*** Data provided ***

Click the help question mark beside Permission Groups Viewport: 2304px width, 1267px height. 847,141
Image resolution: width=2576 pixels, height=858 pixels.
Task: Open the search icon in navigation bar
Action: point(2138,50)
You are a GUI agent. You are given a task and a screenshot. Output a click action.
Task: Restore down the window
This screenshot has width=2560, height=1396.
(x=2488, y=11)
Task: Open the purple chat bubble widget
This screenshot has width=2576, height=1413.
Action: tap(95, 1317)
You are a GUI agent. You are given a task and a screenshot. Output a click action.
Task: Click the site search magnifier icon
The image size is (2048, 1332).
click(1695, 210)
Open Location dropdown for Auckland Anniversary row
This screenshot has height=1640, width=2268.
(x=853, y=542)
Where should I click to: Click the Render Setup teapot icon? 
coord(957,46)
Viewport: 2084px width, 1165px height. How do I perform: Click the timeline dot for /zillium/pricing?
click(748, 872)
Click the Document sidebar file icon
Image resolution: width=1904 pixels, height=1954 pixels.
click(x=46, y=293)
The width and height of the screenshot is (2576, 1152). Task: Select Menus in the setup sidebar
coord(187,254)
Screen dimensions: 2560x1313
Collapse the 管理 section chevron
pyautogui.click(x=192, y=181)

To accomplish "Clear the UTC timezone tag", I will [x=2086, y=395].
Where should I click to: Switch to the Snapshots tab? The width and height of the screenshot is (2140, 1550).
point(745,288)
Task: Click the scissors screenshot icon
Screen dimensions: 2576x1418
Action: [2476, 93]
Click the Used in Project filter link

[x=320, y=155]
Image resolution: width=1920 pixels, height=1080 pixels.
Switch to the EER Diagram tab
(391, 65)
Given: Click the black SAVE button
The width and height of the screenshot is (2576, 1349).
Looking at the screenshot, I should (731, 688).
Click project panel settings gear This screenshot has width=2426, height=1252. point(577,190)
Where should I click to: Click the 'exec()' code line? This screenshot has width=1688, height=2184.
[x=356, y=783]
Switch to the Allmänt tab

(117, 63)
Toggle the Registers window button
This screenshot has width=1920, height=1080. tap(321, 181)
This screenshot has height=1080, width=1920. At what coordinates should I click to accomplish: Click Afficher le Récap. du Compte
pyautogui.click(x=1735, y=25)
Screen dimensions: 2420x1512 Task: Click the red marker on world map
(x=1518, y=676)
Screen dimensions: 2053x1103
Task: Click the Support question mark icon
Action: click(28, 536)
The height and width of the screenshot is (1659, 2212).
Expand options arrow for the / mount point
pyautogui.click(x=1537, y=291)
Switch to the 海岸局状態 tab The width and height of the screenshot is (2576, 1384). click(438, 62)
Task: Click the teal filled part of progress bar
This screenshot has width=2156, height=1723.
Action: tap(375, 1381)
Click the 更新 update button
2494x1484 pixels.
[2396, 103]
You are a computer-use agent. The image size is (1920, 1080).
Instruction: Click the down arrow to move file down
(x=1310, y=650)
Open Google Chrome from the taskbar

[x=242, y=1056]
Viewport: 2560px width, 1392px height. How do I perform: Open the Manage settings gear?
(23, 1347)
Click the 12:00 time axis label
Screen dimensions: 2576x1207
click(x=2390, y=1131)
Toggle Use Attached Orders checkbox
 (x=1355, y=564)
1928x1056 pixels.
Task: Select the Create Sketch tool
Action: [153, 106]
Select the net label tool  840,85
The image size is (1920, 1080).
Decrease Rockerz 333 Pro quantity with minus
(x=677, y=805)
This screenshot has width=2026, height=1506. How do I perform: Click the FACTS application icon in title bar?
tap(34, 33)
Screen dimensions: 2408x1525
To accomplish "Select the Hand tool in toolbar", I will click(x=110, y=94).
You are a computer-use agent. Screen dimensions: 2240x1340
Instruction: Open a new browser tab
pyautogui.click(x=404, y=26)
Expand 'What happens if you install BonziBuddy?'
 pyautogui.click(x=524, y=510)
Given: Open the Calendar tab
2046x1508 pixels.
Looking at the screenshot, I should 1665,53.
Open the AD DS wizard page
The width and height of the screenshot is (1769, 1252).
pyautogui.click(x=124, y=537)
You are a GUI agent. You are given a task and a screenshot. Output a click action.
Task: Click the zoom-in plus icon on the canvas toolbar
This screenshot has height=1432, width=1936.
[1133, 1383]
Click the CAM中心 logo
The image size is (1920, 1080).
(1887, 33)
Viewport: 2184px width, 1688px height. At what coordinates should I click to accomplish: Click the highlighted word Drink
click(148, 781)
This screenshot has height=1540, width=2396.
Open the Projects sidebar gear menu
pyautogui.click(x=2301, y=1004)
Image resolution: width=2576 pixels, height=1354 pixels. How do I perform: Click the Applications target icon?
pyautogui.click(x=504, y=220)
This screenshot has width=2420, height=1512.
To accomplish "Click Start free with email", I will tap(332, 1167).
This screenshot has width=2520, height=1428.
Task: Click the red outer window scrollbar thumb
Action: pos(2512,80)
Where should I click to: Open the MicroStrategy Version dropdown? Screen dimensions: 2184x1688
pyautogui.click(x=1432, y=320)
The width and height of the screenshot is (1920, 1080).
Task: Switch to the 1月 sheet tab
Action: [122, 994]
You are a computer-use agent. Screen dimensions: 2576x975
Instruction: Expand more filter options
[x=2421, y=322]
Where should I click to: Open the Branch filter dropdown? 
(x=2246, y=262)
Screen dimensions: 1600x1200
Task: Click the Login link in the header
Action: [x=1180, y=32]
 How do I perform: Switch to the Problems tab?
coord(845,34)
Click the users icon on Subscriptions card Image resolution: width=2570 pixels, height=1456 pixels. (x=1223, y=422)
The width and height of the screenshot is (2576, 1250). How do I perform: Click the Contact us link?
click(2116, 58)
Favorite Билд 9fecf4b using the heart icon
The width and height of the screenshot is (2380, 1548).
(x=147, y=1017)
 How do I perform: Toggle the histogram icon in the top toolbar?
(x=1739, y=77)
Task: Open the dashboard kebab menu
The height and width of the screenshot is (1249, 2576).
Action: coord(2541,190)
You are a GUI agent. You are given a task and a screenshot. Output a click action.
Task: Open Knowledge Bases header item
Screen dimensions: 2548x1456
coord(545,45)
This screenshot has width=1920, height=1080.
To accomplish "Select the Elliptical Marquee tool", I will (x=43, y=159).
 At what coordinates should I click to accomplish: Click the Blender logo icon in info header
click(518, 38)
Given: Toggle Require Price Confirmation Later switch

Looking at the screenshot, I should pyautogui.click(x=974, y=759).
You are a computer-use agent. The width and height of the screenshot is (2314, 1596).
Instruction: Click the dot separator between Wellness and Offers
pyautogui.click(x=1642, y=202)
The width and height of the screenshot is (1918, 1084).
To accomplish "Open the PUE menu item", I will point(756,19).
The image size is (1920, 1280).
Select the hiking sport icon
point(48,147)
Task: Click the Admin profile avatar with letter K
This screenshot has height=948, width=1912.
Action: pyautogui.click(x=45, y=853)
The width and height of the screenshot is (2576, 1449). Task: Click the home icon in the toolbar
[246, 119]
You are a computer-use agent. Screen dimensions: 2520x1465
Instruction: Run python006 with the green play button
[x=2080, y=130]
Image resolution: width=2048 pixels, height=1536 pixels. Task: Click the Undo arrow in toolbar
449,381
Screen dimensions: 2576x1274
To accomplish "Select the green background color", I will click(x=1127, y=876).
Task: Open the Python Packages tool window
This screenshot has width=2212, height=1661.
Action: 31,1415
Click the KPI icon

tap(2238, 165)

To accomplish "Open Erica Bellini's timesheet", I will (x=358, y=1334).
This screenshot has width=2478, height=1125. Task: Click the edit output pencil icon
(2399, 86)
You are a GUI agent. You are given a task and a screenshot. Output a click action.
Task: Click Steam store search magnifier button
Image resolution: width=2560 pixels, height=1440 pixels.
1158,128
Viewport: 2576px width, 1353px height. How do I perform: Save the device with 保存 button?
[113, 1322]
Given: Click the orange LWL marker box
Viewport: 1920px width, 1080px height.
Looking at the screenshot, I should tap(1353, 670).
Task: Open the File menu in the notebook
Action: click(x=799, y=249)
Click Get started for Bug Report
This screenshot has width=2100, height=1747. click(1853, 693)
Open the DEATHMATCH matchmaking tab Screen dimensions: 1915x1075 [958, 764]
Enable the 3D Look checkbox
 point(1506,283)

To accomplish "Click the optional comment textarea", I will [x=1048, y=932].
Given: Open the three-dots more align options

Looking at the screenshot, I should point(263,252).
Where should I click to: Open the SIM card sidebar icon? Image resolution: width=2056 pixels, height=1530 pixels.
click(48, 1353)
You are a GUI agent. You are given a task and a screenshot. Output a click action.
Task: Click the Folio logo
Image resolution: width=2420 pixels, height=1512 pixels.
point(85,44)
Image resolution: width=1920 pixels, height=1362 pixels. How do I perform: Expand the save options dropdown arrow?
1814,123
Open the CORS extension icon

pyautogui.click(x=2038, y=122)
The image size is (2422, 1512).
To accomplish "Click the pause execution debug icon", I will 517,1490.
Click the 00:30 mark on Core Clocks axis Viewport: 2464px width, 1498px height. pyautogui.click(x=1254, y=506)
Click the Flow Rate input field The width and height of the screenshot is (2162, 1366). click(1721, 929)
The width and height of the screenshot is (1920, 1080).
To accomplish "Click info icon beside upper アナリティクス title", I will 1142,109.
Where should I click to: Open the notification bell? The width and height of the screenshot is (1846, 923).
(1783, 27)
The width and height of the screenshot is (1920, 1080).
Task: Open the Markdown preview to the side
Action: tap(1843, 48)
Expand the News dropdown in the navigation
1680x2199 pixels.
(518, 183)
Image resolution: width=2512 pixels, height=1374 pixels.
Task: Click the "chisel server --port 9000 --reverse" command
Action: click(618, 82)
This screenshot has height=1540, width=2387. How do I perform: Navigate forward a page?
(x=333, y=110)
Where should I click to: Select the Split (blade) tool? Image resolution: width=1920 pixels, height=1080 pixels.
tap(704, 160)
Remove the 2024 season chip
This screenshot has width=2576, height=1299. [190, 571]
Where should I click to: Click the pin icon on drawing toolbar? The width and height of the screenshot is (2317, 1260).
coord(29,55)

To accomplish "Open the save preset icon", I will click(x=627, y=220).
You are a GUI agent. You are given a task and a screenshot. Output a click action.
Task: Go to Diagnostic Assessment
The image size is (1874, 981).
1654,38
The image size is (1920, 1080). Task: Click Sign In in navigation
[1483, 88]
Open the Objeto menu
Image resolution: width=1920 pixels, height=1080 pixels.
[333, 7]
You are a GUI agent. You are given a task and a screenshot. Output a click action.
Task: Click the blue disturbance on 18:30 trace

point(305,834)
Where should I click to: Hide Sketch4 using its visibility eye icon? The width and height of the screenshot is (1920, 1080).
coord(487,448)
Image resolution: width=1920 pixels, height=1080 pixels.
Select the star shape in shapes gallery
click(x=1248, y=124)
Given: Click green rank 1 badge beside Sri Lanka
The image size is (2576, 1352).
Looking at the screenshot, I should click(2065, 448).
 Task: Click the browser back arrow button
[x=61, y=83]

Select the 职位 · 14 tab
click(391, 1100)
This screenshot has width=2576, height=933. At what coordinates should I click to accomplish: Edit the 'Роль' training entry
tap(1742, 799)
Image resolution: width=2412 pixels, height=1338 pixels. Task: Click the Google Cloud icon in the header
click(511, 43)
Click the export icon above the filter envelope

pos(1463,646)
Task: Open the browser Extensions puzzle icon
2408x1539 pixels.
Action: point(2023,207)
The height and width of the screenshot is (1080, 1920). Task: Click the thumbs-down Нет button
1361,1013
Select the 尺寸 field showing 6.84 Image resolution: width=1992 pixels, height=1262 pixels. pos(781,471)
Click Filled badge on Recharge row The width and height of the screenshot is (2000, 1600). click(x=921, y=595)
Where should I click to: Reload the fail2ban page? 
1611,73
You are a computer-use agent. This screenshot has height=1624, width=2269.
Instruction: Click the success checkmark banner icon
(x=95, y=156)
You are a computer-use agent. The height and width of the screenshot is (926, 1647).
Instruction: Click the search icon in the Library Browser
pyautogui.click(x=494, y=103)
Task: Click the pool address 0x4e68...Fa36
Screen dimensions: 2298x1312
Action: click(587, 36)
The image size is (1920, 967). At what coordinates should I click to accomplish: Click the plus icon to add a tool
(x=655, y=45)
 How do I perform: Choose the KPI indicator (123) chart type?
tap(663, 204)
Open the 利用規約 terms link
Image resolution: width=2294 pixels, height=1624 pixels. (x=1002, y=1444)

*** End of Data provided ***

> [The problem]
From the data above, work out how many lines contain the string "item" and reply with only the number.

> [Problem solution]
2